El plan de dos centenas de viviendas debería haber funcionado como el baluarte de la gestión del intendente macrista. Las demoras en los pagos atrasaron el cronograma de ejecución e inauguraciones. Dellarossa cuestionó públicamente estos atrasos de manera contemporánea a la confirmación de la búsqueda de su reelección. Presionó sobre la llaga: la apertura formal de la campaña la compartió con el gobernador Juan Schiaretti, quien patrocina al opositor Eduardo Foresi. Juntos, recorrieron las obras que se ejecutan en la localidad con fondos provenientes de El Panal.

A la espera
Dellarossa entregará hoy ocho casas, pese a que están prohibidos los actos e inauguraciones. Claro que en las redes el tráfico será intenso. Desde ayer, ya comenzaron a viralizar mensajes con el hashtag #PedroGana.

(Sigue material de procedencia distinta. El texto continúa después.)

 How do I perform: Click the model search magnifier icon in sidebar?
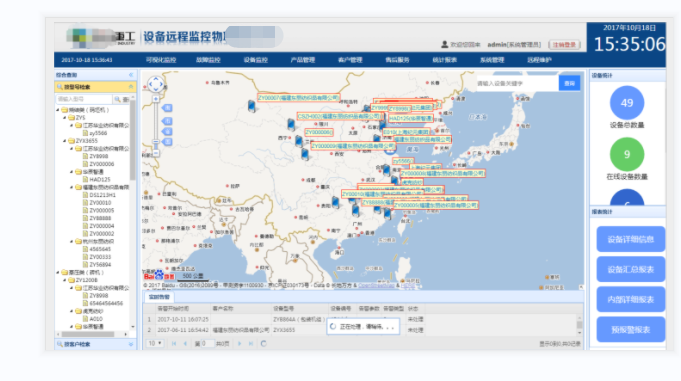117,99
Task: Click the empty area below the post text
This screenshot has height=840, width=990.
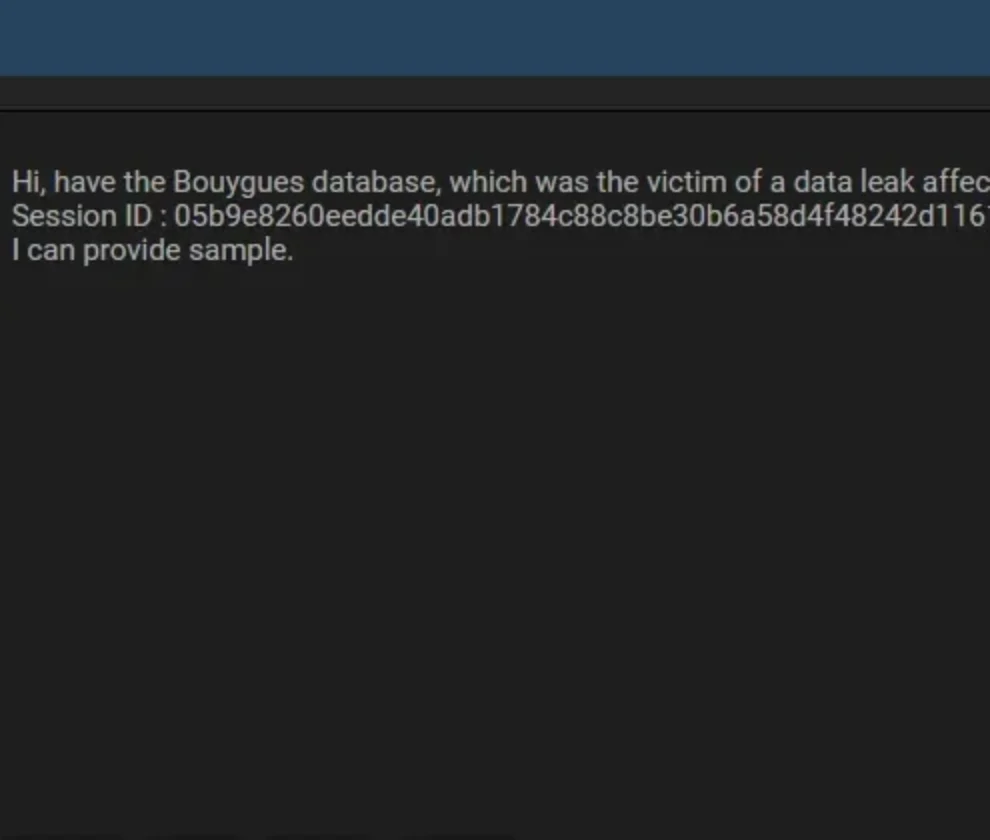Action: click(x=495, y=543)
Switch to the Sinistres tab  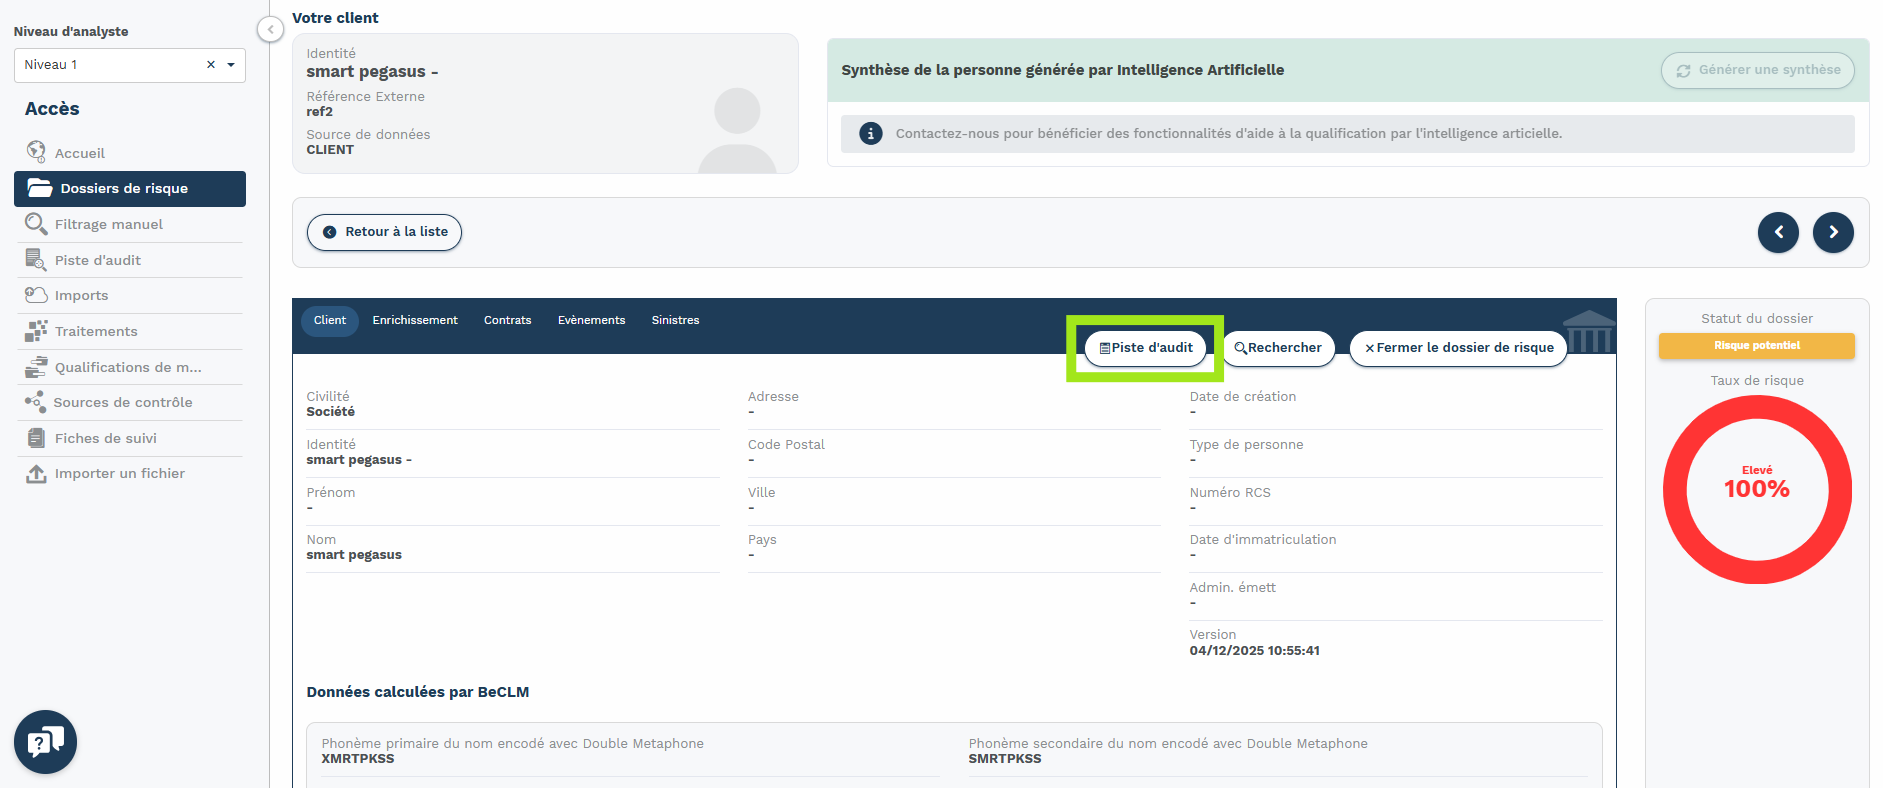(675, 320)
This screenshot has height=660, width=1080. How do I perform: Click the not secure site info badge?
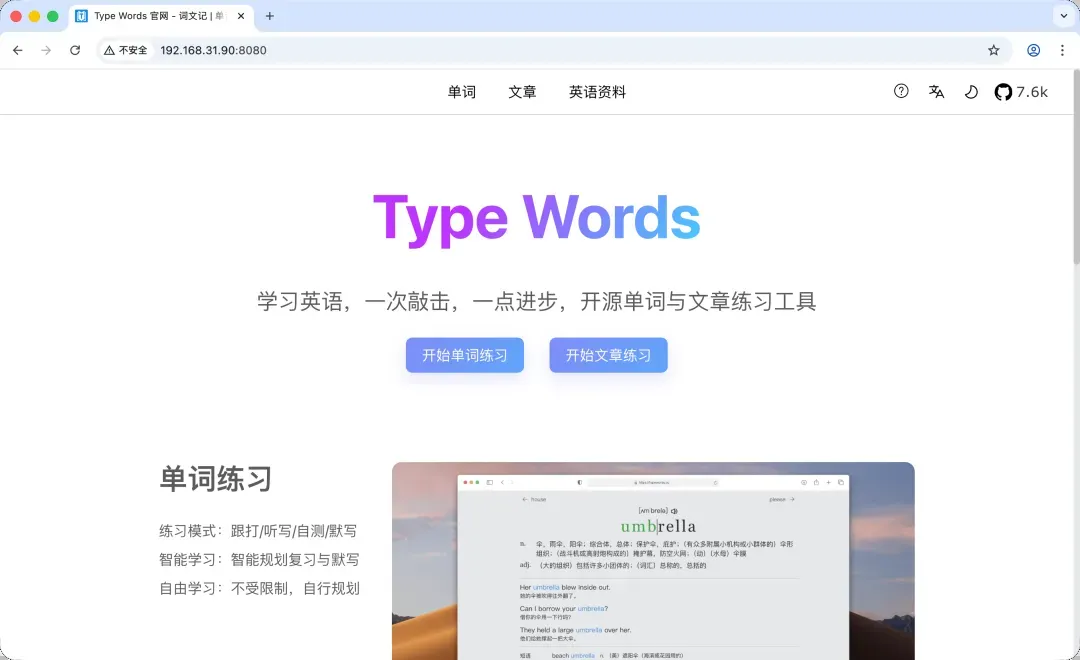[x=126, y=50]
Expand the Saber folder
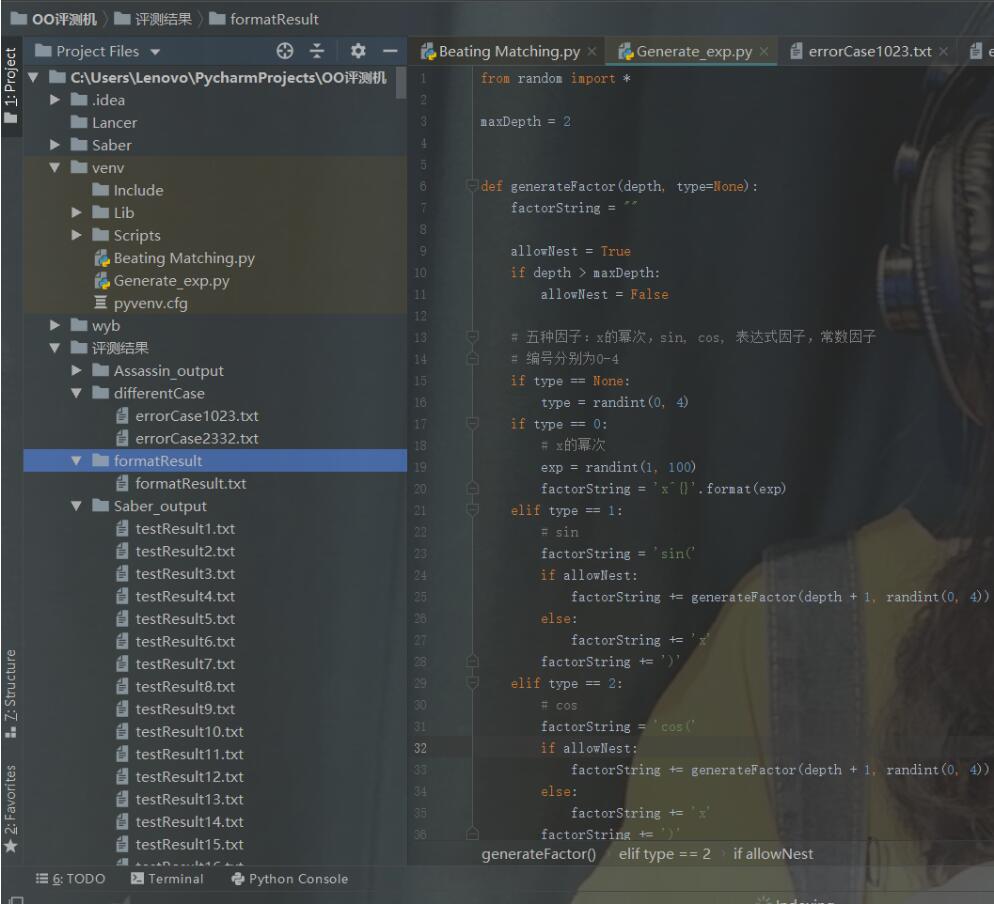The width and height of the screenshot is (994, 904). [56, 145]
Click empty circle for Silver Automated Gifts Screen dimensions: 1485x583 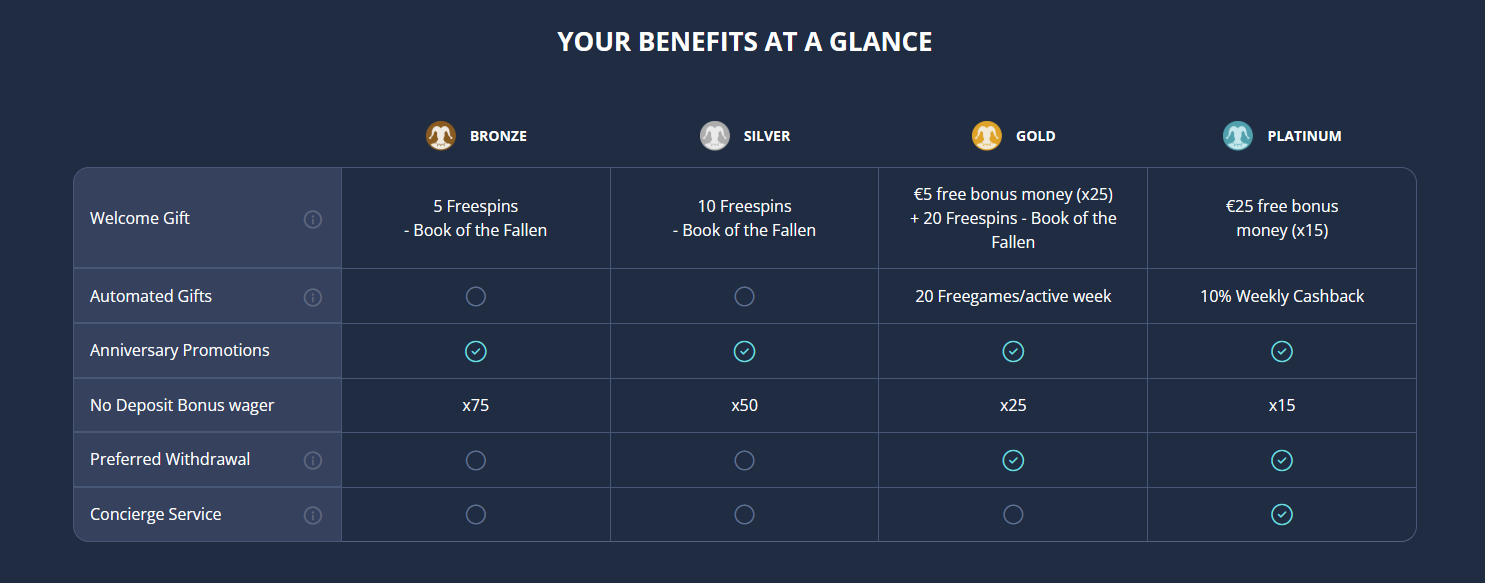click(744, 296)
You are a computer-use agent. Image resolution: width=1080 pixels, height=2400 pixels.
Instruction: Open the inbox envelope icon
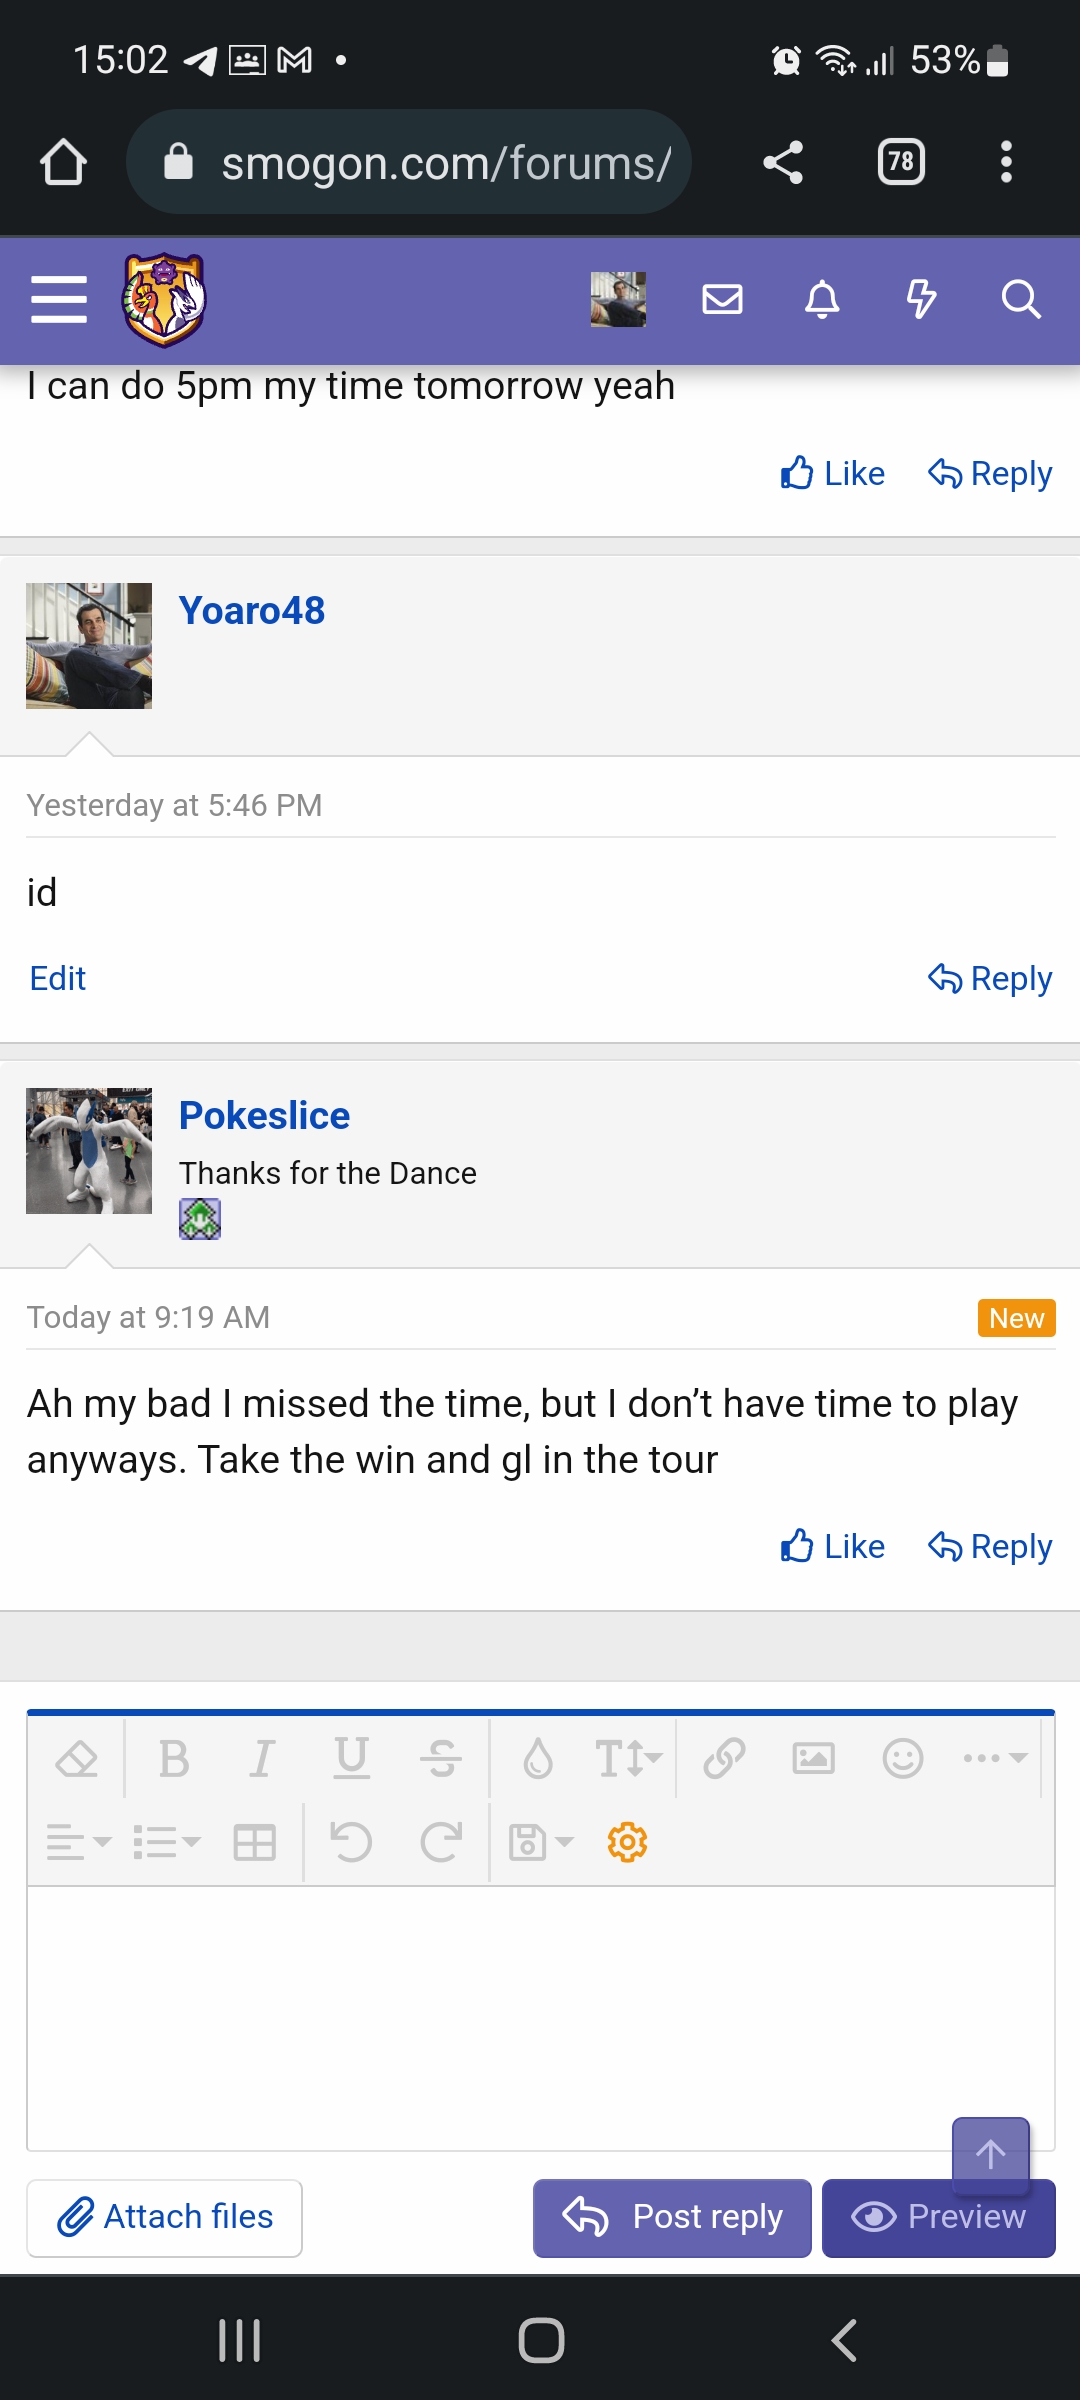click(x=722, y=299)
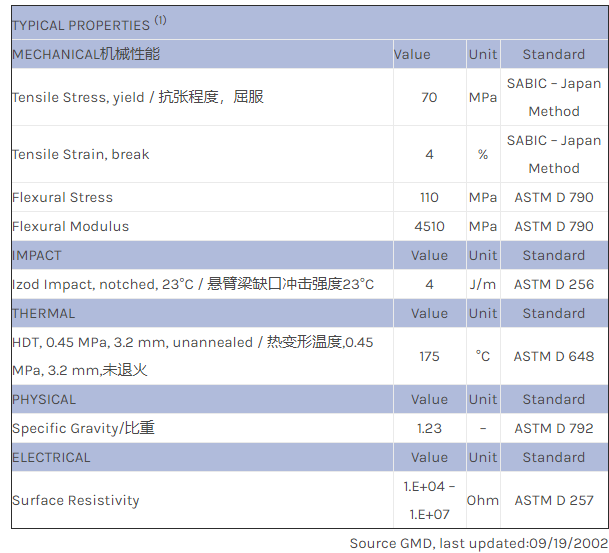The image size is (609, 553).
Task: Select the THERMAL section header
Action: click(x=43, y=313)
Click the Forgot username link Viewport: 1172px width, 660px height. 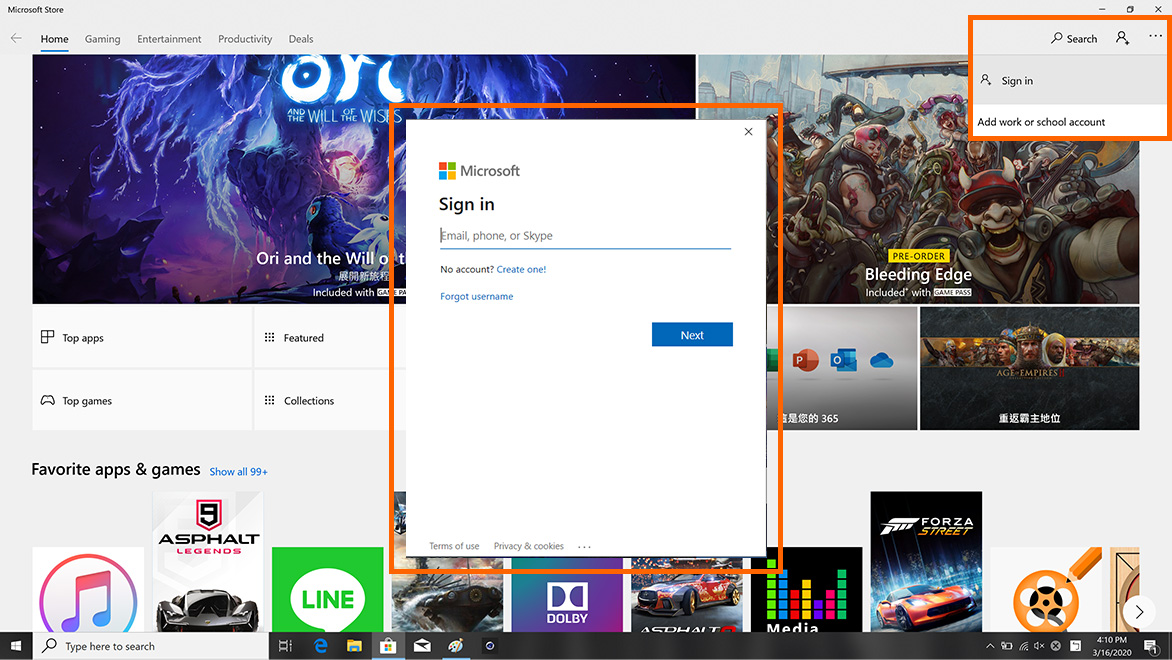pos(476,296)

Como se evidencia, la expectativa del macrismo en Marcos Juárez sigue siendo alta. “El que mide es Pedro”, afirman convencidos los adláteres del kilómetro cero del “cambio”. Sus expresiones sugieren cuál será la lectura si se confirman sus proyecciones: si Dellarossa gana, el triunfo le pertenecerá sólo a él. Al mismo tiempo recuerdan que su imagen positiva alcanza el 70 %.
Anoche, el candidato amarillo dirigió unas palabras a sus colaboradores, se encargó de repasar los pilares de su administración y las acciones futuras si los vecinos lo ratifican en el puesto. Este viernes, habrá otra cumbre con dirigentes para coordinar aspectos logísticos de los comicios. Para la faena contará con el soporte de la Comupro.
“Pedro puede mostrar con obras la exitosa gestión que llevó adelante en la ciudad durante los últimos cuatro años y nosotros vamos a estar dándole todo el apoyo logístico necesario para que continúe un período más al mando de la ciudad”, dijo el titular de la liga de intendentes macristas, Oscar Tamis.